====== Given information ======

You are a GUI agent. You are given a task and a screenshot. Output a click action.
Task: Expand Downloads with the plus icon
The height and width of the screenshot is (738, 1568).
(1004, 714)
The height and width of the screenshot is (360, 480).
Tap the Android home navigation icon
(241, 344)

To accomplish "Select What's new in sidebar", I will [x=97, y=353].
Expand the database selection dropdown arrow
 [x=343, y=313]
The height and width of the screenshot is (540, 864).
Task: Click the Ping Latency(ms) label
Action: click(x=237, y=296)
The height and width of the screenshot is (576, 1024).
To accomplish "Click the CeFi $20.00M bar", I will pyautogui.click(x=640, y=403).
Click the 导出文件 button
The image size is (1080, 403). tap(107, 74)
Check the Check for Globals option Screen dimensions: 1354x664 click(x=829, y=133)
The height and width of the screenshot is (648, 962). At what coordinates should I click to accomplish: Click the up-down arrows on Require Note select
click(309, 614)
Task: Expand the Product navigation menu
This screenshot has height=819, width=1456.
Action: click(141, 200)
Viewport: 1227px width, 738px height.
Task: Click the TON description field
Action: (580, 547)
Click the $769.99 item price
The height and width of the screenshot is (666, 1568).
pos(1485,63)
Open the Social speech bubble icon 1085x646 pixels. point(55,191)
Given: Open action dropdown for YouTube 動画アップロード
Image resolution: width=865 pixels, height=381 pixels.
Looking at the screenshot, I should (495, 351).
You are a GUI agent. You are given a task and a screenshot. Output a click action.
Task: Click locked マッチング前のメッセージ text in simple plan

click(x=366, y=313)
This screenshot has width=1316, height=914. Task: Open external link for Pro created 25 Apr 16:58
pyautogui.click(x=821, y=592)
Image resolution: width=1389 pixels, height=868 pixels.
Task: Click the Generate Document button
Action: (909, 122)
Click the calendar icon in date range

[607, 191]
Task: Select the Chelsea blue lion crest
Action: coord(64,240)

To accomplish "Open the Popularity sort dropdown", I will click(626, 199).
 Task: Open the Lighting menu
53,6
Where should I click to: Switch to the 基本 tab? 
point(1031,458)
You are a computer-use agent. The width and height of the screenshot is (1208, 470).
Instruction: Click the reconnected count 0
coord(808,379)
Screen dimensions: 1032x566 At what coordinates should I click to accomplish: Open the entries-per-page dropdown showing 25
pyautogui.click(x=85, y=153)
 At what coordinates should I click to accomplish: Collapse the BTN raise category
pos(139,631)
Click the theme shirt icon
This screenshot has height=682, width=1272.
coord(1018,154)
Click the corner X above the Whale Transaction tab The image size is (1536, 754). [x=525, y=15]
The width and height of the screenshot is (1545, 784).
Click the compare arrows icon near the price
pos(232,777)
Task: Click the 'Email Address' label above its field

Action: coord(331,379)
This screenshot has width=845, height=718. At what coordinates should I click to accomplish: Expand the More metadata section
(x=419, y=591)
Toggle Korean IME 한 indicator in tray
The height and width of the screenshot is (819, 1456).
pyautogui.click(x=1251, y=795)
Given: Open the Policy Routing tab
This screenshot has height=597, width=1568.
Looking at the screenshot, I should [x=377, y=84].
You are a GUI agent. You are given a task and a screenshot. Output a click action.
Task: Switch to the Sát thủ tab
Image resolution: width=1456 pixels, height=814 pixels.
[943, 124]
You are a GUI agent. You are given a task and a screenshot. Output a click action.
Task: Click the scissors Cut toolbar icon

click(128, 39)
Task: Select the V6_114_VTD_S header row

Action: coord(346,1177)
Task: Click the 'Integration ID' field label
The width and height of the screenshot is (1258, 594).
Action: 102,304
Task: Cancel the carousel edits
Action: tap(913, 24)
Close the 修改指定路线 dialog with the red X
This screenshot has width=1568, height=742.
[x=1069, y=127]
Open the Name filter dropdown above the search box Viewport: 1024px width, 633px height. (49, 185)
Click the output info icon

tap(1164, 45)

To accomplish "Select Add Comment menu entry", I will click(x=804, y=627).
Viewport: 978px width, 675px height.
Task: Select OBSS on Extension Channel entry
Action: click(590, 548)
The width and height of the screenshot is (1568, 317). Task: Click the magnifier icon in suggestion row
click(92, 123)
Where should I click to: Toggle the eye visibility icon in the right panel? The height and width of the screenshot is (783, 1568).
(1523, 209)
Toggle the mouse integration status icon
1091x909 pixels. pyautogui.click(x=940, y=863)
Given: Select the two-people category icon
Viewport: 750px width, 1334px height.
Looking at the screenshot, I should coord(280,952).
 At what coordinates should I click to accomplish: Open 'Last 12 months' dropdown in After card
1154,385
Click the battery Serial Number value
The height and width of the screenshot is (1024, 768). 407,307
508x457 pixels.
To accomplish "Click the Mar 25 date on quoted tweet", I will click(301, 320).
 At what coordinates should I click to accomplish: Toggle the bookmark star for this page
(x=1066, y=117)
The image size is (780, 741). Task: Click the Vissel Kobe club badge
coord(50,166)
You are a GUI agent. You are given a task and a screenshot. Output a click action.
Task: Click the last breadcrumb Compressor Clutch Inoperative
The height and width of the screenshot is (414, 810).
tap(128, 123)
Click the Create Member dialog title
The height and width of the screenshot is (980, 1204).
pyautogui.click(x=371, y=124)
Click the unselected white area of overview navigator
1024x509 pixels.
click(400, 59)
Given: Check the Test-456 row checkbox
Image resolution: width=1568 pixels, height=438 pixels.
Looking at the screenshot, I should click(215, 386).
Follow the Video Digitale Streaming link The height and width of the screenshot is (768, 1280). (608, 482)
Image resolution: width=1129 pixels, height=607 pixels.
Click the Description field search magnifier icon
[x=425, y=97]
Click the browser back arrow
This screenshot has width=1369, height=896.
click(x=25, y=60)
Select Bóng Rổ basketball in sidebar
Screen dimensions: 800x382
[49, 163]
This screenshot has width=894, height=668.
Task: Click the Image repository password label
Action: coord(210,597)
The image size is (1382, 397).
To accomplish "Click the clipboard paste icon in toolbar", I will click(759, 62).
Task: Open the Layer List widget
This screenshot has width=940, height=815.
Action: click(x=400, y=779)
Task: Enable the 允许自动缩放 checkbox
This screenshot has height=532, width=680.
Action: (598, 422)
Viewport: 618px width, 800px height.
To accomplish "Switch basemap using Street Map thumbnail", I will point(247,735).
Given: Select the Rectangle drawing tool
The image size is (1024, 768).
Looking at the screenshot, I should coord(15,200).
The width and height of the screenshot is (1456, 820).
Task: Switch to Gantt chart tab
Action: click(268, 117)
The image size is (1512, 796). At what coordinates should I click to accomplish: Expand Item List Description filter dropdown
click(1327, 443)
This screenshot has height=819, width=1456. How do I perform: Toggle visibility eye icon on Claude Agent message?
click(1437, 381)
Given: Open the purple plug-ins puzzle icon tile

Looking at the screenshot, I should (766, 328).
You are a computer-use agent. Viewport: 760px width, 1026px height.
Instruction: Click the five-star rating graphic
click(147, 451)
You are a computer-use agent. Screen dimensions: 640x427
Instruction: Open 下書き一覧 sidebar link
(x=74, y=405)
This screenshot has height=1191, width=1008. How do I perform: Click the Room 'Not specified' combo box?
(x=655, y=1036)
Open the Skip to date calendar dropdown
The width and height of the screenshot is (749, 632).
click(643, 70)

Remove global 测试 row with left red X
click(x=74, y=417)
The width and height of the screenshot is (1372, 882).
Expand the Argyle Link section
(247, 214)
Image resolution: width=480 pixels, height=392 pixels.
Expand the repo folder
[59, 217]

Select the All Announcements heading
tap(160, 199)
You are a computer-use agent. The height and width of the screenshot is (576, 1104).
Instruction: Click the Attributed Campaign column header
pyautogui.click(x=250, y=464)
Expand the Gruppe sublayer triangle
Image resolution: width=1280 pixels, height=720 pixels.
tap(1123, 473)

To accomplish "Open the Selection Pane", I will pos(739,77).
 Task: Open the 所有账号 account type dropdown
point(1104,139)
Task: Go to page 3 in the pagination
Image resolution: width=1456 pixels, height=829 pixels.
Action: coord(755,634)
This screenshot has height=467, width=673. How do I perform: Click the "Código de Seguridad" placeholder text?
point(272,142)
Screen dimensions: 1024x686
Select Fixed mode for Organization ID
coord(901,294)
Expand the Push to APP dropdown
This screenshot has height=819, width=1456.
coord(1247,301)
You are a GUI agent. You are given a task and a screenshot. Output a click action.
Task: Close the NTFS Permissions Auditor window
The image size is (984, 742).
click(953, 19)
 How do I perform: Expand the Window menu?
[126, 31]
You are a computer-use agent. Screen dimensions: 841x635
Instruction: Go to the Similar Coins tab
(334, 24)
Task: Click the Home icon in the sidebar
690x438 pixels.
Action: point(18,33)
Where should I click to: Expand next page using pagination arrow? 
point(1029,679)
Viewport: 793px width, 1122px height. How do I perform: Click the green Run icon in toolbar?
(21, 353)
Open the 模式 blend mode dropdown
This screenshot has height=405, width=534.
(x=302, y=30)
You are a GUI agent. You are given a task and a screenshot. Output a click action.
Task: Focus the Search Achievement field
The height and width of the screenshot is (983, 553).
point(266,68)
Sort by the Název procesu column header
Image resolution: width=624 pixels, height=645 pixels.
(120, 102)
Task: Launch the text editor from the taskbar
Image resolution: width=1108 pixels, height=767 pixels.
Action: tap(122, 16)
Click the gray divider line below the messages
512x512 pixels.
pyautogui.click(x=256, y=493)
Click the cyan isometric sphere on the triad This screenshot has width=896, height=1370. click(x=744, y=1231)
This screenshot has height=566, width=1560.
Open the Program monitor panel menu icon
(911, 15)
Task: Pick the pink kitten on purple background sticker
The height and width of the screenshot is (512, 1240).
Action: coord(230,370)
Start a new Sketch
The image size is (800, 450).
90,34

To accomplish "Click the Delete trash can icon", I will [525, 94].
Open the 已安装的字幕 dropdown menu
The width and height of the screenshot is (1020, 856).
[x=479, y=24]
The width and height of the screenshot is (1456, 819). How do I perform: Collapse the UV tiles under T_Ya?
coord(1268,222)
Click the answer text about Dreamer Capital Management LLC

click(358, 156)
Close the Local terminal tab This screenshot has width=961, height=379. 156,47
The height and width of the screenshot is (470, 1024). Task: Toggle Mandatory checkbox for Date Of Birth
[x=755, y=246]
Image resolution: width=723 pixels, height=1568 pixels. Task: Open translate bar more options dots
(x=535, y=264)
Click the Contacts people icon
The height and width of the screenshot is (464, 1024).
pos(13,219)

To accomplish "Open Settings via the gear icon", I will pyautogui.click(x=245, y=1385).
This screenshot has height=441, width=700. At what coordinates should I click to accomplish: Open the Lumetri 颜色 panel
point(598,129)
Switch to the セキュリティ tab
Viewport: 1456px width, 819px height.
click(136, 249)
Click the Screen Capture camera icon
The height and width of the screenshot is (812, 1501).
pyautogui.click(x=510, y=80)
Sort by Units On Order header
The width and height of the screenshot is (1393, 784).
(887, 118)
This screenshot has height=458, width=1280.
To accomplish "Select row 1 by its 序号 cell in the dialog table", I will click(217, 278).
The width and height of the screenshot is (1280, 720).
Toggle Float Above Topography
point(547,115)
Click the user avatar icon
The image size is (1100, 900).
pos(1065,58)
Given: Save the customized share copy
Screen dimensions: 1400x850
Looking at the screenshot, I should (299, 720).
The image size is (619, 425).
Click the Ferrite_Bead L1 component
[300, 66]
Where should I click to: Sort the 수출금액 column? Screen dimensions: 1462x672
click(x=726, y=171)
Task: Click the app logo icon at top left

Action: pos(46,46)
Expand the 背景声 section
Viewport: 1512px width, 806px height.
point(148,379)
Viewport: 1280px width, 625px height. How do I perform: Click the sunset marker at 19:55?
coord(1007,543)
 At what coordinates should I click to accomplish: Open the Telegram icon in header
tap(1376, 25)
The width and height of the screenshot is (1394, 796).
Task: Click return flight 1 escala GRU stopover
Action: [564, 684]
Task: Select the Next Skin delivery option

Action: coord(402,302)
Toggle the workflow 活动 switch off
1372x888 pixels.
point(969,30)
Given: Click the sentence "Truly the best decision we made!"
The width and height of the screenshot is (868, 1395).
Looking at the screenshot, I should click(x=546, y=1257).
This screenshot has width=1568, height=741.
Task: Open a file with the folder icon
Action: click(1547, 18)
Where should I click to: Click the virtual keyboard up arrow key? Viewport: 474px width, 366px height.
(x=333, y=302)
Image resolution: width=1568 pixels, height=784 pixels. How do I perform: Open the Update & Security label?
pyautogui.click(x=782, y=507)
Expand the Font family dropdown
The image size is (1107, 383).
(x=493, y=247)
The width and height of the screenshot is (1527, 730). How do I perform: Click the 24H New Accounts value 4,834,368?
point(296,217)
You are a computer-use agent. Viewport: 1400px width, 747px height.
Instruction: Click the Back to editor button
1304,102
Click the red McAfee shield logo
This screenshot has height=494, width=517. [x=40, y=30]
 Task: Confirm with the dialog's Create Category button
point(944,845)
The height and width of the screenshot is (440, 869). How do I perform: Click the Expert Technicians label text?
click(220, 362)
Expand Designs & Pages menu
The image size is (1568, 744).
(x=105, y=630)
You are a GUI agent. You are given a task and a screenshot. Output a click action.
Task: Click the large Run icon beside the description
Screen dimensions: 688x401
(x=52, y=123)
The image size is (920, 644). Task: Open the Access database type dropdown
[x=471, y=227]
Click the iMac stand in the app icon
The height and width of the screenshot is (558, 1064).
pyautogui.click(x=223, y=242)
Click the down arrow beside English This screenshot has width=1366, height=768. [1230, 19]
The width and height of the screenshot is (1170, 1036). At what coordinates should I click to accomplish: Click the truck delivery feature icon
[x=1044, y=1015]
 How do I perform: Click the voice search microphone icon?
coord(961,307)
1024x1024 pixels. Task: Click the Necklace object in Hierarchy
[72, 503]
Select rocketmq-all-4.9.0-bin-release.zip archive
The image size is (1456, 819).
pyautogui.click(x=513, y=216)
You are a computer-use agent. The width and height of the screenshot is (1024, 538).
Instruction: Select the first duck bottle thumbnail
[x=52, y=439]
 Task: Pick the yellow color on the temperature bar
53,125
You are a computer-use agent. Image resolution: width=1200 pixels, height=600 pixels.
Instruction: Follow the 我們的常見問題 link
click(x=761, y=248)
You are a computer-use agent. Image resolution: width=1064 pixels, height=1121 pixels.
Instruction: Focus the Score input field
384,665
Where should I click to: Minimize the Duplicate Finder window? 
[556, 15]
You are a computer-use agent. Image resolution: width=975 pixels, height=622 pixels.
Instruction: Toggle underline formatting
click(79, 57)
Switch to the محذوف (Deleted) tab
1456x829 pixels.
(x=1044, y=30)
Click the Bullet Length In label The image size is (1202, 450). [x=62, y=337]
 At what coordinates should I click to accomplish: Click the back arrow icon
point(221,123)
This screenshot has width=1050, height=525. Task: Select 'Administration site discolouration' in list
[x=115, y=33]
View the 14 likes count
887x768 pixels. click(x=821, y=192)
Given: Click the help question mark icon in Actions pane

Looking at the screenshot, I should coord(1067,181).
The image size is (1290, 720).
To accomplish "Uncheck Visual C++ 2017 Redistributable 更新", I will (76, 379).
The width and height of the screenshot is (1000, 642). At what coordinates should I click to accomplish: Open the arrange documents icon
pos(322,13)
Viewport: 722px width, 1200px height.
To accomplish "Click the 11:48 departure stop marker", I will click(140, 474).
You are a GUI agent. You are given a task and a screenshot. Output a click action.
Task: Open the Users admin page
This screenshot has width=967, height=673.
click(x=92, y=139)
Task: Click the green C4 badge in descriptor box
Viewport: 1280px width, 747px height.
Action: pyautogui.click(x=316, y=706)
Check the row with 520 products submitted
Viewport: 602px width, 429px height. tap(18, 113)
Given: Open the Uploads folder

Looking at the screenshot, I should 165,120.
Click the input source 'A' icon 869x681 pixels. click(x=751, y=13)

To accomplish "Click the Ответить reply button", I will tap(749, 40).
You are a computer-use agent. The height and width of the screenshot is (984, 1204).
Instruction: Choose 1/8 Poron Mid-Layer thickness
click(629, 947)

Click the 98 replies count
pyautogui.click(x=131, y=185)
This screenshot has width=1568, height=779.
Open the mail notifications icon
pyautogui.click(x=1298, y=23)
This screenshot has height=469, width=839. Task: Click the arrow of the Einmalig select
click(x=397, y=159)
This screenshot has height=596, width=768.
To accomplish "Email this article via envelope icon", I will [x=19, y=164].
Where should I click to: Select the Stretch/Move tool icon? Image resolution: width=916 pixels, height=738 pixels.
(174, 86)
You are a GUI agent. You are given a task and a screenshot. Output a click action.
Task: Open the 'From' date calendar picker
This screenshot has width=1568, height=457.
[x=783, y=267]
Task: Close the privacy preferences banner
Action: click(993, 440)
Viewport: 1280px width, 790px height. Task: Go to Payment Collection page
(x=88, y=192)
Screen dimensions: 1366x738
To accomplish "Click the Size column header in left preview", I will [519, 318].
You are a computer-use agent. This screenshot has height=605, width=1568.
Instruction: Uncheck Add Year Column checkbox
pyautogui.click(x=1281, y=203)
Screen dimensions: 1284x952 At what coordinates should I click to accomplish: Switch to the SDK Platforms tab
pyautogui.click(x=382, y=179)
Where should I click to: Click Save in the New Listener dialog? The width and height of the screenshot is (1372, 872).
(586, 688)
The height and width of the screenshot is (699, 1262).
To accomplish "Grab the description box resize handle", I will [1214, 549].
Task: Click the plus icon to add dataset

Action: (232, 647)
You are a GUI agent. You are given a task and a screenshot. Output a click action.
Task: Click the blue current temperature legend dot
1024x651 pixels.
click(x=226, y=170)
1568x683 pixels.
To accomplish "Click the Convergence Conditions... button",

======

Written exercise
Copy out the records line for line, from the line containing "Given: Select the two-people category icon" through the line containing "will click(301, 320).", changing nothing.

Finished exercise
Given: Select the two-people category icon
Viewport: 750px width, 1334px height.
Looking at the screenshot, I should coord(280,952).
 At what coordinates should I click to accomplish: Open 'Last 12 months' dropdown in After card
1154,385
Click the battery Serial Number value
The height and width of the screenshot is (1024, 768). 407,307
508x457 pixels.
To accomplish "Click the Mar 25 date on quoted tweet", I will click(301, 320).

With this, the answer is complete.